**Tekstfragment:**
+ + +

Net als voor burgers en hun organisaties op nationaal niveau geldt voor staten en hun organisaties op internationaal niveau, dat tussen hun dromen en daden niet alleen praktische bezwaren staan maar ook wetten. Dat zij als soevereine staten daaraan zelf hun goedkeuring hebben gegeven, geeft hun niet het recht om zich aan de handhaving te onttrekken als hun dat beter uitkomt met een beroep op die soevereiniteit. Dat is niet alleen de mening van juristen maar blijkt ook uit verdragen, resoluties en uitspraken van zowel internationale als nationale rechterlijke instanties.

+ + +

**Materiaal voor opdracht:**
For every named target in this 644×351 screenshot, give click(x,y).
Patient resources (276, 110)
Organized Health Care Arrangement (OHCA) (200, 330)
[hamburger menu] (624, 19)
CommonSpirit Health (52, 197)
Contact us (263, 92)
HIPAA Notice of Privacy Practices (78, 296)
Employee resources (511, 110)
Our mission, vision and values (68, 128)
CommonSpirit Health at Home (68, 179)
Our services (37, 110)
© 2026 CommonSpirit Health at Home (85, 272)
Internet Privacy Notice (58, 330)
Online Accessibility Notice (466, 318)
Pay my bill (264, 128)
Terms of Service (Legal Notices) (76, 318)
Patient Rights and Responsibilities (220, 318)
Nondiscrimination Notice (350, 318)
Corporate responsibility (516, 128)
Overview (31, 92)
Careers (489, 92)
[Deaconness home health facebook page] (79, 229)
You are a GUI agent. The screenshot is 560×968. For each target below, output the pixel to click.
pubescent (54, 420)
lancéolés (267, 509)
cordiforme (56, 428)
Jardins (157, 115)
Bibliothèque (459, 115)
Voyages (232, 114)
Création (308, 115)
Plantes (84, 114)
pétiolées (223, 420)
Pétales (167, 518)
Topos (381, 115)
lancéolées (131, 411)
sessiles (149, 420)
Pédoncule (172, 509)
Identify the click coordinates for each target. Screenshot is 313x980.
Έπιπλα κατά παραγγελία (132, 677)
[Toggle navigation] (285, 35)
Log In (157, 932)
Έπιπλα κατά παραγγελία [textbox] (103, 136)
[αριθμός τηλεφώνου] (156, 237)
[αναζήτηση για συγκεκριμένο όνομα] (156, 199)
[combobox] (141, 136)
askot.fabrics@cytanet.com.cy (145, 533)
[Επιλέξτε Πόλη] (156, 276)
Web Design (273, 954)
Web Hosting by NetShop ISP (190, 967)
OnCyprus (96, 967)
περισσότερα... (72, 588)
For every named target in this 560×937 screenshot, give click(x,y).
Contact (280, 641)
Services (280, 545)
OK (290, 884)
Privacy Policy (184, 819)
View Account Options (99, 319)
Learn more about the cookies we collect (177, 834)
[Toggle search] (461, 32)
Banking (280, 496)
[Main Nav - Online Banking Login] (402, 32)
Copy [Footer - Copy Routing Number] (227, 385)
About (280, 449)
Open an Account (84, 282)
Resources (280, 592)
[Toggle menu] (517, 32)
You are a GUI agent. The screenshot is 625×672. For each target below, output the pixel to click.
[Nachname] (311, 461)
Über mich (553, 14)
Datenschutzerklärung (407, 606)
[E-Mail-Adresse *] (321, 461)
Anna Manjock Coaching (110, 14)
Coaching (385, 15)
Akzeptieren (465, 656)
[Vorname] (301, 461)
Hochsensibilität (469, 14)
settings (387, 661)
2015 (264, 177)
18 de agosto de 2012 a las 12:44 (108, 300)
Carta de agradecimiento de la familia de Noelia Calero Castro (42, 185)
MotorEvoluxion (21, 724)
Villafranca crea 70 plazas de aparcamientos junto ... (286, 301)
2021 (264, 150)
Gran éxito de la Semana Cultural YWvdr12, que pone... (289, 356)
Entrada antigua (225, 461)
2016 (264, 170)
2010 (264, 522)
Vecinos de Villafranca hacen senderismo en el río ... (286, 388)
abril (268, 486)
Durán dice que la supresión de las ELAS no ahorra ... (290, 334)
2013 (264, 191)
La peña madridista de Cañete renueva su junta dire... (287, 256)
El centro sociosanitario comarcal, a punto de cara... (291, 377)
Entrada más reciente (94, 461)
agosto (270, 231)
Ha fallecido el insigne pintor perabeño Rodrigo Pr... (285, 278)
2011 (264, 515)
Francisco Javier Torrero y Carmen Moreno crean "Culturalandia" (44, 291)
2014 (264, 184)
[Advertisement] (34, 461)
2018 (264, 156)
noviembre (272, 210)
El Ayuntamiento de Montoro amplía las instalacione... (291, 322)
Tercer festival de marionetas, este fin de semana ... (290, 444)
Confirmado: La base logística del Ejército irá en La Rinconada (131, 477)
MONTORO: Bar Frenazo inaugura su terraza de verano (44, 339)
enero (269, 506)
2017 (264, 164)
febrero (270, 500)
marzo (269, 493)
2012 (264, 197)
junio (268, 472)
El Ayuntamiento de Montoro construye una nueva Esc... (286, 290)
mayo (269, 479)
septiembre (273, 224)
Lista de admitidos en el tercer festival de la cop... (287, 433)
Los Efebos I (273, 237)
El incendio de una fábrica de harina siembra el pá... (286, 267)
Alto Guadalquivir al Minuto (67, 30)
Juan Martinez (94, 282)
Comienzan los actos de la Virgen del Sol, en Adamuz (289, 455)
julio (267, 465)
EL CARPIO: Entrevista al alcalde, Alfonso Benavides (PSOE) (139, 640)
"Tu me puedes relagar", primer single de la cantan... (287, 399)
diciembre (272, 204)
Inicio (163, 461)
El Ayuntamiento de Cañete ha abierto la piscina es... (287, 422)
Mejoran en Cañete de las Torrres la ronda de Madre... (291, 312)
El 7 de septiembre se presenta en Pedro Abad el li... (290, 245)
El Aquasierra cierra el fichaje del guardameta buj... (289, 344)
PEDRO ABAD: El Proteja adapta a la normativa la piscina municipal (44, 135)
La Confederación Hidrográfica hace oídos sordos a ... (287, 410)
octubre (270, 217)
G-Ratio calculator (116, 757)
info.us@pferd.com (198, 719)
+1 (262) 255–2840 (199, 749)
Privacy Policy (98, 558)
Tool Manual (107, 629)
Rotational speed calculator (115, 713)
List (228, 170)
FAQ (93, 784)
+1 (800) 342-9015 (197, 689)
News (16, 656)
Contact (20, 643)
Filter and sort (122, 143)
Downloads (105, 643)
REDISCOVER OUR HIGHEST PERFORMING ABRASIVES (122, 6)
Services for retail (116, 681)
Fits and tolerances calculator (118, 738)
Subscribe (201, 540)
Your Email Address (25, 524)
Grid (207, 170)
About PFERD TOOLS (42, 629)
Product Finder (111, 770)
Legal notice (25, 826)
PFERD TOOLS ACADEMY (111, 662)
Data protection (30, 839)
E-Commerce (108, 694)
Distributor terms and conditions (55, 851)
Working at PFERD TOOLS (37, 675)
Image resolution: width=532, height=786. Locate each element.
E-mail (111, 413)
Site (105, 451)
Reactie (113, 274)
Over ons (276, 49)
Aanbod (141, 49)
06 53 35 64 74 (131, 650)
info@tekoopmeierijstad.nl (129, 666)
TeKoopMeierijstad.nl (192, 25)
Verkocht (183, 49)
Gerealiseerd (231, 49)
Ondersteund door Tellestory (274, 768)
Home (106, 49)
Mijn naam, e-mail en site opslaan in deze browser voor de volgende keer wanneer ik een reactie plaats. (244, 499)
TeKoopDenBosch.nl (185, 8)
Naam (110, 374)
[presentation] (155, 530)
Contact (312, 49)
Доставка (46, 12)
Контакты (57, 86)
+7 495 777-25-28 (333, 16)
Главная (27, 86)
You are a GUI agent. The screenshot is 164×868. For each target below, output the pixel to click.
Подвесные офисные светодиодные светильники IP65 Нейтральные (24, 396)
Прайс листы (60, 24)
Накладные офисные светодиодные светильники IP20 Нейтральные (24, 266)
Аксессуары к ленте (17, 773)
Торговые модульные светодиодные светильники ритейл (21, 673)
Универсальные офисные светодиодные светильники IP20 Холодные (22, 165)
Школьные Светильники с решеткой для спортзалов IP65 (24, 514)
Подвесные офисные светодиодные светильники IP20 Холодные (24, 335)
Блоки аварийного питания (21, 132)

+ + +

**Schriftelijke opdracht A:** Wat staat er volgens het tekstfragment tussen de dromen en daden van staten, naast praktische bezwaren?
**Schriftelijke opdracht B:** Zoek in de rijen elke regel op die de tekenreeks "Patient" bevat en schrijf die regels over. Hoofdletters en kleine letters tellen mee.

**Resultaat oefening A:** Wetten.

**Resultaat oefening B:**
Patient resources (276, 110)
Patient Rights and Responsibilities (220, 318)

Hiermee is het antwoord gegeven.